The end of crawling and privacy
posted by shuri on 2007-05-16 12:29:43
tags: news
Many things are changing, sometimes its hard to notice. Crawling used to be the only way of discovering pages and fetching content. Sitemaps was one of the first ways that this changed. Web sites pushing lists of URLs and notifying search engines that the site was updated. The popularization of RSS feeds also offer a never ending stream of URLs with new content.
An interesting paper in www2007 talks about "Navigation-Aided Retrieval" which augments the retrieval model with the assumption that the user is willing to navigate a bit to find what he wants. Could this mean that a less exhaustive crawl would still be just as good?

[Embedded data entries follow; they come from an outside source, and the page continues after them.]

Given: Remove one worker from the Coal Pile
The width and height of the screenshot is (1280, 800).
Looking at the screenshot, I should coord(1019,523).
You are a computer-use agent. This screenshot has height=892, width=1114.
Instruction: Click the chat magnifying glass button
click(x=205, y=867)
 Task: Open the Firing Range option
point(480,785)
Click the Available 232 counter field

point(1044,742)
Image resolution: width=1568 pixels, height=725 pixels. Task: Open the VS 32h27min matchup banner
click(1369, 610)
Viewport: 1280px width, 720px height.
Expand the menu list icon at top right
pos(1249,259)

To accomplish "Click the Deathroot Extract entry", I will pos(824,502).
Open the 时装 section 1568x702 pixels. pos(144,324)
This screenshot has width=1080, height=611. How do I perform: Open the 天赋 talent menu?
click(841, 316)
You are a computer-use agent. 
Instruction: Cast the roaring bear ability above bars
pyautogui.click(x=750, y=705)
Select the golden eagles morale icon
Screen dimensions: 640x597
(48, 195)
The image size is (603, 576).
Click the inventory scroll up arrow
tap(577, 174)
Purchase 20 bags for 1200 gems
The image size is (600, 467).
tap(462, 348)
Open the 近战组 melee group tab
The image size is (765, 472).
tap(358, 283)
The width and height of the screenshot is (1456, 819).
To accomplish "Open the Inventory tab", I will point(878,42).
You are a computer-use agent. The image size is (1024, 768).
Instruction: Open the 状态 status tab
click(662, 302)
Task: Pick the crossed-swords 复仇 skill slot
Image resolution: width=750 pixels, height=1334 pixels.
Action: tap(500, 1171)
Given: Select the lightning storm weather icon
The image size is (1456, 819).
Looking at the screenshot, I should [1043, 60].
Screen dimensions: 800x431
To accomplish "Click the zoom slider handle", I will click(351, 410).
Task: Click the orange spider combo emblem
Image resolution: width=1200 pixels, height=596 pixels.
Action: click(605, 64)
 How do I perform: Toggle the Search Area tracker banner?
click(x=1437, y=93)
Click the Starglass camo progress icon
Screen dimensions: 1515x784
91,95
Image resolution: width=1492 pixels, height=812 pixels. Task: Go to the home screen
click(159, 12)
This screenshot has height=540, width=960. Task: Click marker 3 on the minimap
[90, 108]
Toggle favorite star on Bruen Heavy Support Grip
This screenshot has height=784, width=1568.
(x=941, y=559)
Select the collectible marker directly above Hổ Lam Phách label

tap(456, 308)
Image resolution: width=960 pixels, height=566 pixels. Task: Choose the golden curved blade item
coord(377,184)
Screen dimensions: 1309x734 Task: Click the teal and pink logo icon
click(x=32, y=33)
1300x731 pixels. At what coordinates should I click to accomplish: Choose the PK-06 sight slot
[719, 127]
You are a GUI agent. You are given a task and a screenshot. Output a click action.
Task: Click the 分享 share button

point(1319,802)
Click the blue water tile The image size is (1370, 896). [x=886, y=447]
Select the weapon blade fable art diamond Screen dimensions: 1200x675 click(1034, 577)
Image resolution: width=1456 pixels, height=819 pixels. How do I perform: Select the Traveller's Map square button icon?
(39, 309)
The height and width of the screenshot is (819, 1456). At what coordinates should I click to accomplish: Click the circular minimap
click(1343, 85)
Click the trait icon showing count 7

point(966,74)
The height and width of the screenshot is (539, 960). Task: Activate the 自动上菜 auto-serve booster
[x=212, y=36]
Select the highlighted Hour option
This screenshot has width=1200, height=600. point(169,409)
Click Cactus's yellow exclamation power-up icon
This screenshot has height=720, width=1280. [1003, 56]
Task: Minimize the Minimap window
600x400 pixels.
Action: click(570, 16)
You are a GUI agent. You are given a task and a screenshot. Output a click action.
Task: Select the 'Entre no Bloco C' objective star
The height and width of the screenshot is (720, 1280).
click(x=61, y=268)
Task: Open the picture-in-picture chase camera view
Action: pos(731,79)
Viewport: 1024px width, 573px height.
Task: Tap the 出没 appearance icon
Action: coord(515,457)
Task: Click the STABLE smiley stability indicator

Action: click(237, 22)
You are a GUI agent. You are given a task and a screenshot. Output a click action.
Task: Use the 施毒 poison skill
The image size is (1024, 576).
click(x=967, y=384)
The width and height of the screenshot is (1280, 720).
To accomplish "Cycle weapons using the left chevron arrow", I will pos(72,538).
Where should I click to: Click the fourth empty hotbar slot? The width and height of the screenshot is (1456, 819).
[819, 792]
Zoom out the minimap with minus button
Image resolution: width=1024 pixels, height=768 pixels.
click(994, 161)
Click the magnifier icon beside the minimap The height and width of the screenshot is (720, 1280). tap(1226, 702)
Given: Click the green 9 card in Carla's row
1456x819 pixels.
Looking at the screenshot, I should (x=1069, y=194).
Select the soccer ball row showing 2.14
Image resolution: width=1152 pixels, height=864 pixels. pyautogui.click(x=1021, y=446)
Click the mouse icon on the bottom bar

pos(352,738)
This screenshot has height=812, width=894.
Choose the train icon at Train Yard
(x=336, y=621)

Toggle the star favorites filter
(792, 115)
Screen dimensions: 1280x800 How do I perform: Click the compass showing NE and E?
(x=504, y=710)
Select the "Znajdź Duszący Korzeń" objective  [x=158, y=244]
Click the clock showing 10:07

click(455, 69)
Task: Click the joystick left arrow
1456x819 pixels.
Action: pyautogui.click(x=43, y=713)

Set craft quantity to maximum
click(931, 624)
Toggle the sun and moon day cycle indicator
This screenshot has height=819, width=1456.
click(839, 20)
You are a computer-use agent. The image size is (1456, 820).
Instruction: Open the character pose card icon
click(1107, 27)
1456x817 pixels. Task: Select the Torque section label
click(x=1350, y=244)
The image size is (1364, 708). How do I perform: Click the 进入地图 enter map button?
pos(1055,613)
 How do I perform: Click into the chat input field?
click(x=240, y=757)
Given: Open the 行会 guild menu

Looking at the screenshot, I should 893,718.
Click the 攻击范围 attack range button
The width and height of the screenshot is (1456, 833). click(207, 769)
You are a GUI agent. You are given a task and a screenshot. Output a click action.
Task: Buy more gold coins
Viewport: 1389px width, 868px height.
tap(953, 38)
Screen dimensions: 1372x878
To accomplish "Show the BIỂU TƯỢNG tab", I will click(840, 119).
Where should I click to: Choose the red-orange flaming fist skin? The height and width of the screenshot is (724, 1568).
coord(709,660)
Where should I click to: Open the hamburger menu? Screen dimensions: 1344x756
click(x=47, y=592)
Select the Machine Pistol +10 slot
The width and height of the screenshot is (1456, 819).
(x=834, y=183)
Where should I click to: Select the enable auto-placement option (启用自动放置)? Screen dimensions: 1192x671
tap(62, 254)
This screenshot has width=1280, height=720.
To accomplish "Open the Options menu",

Google's Web history is another interesting application that sprung lately. Using the google toolbar and any other method they can use they record the URLs you visit. I do not know if they did this before but they are doing this now. Everybody is talking about the implication for personalization. I am saying another hit for crawling and a bit of a hit for privacy.
Regarding privacy and toolbars, Microsoft presented a work in WWW2007 that analyzed password strength. They collected the information for this research using the windows live toolbar. Most of the people that heard the presentation seemed more interested in the use of the private data than in the password strength.
To summarize, there seem to be two loosely related trends, brute force crawling is getting slightly less important than it used to be and you can safely assume that you do not have any privacy.